# Marriage to get citizenship/residency



## canadaexp (Jan 22, 2013)

Hi,

I am currently in Barcelona on a Visa that expires in January and cannot be extended.

Does anyone here have any experience on getting married to gain citizenship? What is the process, how long does it take? When my visa expires, if all the paperwork for marriage/citizenship hasn't been completed yet would it be a bad idea to remain here?

Also, I happen to be out of the EU on a trip when my visa expires. If I changed the ticket to return to Spain 2 or 3 days before it expires would immigration give me a tough time even though legally my visa is still valid?

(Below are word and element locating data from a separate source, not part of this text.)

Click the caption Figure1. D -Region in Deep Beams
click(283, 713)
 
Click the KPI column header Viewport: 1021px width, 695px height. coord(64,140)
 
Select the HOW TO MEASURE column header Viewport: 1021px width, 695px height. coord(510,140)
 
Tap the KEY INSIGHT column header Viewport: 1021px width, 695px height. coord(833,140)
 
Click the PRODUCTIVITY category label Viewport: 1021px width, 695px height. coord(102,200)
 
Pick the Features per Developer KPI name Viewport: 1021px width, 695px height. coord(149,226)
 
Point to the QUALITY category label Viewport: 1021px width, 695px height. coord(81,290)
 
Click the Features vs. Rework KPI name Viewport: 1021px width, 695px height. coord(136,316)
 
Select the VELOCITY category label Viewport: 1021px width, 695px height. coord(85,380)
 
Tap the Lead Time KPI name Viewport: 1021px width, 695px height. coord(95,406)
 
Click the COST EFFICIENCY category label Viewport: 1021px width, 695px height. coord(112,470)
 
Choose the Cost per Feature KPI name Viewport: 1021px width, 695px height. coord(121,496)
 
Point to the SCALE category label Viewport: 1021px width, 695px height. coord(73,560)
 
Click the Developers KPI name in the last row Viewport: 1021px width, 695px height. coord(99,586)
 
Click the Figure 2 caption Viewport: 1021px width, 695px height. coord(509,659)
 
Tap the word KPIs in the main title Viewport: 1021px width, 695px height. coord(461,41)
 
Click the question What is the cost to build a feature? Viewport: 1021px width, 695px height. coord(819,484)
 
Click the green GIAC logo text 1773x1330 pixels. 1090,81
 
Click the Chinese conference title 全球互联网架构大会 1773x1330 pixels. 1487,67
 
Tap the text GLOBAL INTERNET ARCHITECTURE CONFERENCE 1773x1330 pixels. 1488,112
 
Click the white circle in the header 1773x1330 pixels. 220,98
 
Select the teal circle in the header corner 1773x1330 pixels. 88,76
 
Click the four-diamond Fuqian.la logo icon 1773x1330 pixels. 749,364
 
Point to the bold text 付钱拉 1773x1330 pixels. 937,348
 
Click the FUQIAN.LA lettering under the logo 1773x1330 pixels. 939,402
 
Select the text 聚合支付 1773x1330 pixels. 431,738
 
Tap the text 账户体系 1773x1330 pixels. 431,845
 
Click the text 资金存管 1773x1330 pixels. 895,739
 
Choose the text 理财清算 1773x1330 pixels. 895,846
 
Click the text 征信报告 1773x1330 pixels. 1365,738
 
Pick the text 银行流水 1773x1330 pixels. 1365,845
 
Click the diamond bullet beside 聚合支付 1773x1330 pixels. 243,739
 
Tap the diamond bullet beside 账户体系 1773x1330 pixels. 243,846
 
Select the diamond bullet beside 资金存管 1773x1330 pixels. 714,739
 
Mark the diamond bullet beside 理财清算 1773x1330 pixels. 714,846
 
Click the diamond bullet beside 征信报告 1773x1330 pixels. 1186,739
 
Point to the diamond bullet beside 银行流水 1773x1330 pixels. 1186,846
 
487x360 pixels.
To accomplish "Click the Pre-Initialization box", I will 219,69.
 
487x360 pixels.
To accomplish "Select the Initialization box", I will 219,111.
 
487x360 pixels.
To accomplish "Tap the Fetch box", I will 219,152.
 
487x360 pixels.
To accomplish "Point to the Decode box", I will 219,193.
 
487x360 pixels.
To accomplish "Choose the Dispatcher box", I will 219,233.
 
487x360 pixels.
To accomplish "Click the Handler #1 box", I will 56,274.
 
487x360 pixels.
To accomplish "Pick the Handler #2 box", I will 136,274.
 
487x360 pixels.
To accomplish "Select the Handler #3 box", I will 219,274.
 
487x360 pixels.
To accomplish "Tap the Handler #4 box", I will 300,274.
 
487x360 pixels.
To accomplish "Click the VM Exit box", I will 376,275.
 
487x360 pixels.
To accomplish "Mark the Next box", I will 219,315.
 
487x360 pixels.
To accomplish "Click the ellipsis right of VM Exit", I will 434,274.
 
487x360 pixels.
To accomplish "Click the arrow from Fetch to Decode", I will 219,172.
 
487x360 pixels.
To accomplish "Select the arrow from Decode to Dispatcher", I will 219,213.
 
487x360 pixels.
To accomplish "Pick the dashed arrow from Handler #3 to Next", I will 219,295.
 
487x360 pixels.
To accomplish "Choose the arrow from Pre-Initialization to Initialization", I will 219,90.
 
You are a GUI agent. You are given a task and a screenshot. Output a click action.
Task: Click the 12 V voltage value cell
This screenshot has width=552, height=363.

Any experience/advice is welcome.


----------



## elisa31bcn (Jan 23, 2013)

You can start the process to get married (assuming you're marrying a Spaniard, and in a real relationship) now. The sooner the better, really. Go to nearest Registro and ask for exactly what they want. It varies from region to region.If your visa expires in the meantime, you will be fine. But you should not leave Spain until you get your residency card. You can't apply for citizenship until you have been married for a year, and even then it will take years
just to get an appointment. 
About being allowed in with a few days left on your visa, I don't know, but my guess is 
there should not be a problem.


----------



## Megsmum (Sep 9, 2012)

presumably the first thing you need to do is fall in love and marry for the right reasons!!!!!!!


----------



## elisa31bcn (Jan 23, 2013)

It is possible to be in love, be in a relationship, and because of visa issues, be in a situation where marriage is the only route to be able to be together. I probably wouldn't have gotten
married when I did if I hadn't have had the necessity to be able to live here.
I'm not saying the OP is in the same position....but she could be.


----------



## xabiaxica (Jun 23, 2009)

elisa31bcn said:


> It is possible to be in love, be in a relationship, and because of visa issues, be in a situation where marriage is the only route to be able to be together. I probably wouldn't have gotten
> married when I did if I hadn't have had the necessity to be able to live here.
> I'm not saying the OP is in the same position....but she could be.


Of course it's possible, but I have to admit that the title of the thread made me wonder, too


----------



## canadaexp (Jan 22, 2013)

Hi guys, sorry for not being clear in the first post.

I actually am in a serious relationship but its gotten to the point where we've run out of options to be together. It seems like marriage is the only way I will be able to stay. 

Also I've got full time employment here (company lawyers are also trying to figure something out for me but are having difficulties).

So if my visa expires in the meantime there isn't any danger to me staying here? I would assume though that my company couldn't keep paying me...also maybe being here illegally could affect the decision to grant me residency?

Marriage really seems like the best option at the moment. If I initiate the process before I leave in December then return a couple days before the visa expires, I can just wait it out here and be illegal for a few weeks.


----------



## xabiaxica (Jun 23, 2009)

canadaexp said:


> Hi guys, sorry for not being clear in the first post.
> 
> I actually am in a serious relationship but its gotten to the point where we've run out of options to be together. It seems like marriage is the only way I will be able to stay.
> 
> ...


as long as everything is 'in process' you should be fine - although as someone else said, leaving the country during this time might not be the best idea


----------



## elisa31bcn (Jan 23, 2013)

Once you are married, the process to get residency is automatic. Don't worry about your status in that respect. It's a bit of a pain to get all the appropriate paperwork together, and 
takes time, that's all. The same is true for getting married. 
I was at the Registro in Barcelona, with all the paperwork, in the final stages, and the woman asked me if I had a visa, etc. My tourist visa had expired by then, and there was no problem....
Good luck!


----------



## NickZ (Jun 26, 2009)

canadaexp said:


> Also I've got full time employment here (company lawyers are also trying to figure something out for me but are having difficulties).
> 
> .


What kind of visa do you have that allows work but expires in Jan?


----------



## canadaexp (Jan 22, 2013)

NickZ said:


> What kind of visa do you have that allows work but expires in Jan?


It was a one year mobility visa (work and/or study). An agreement between Canada and Spain.


----------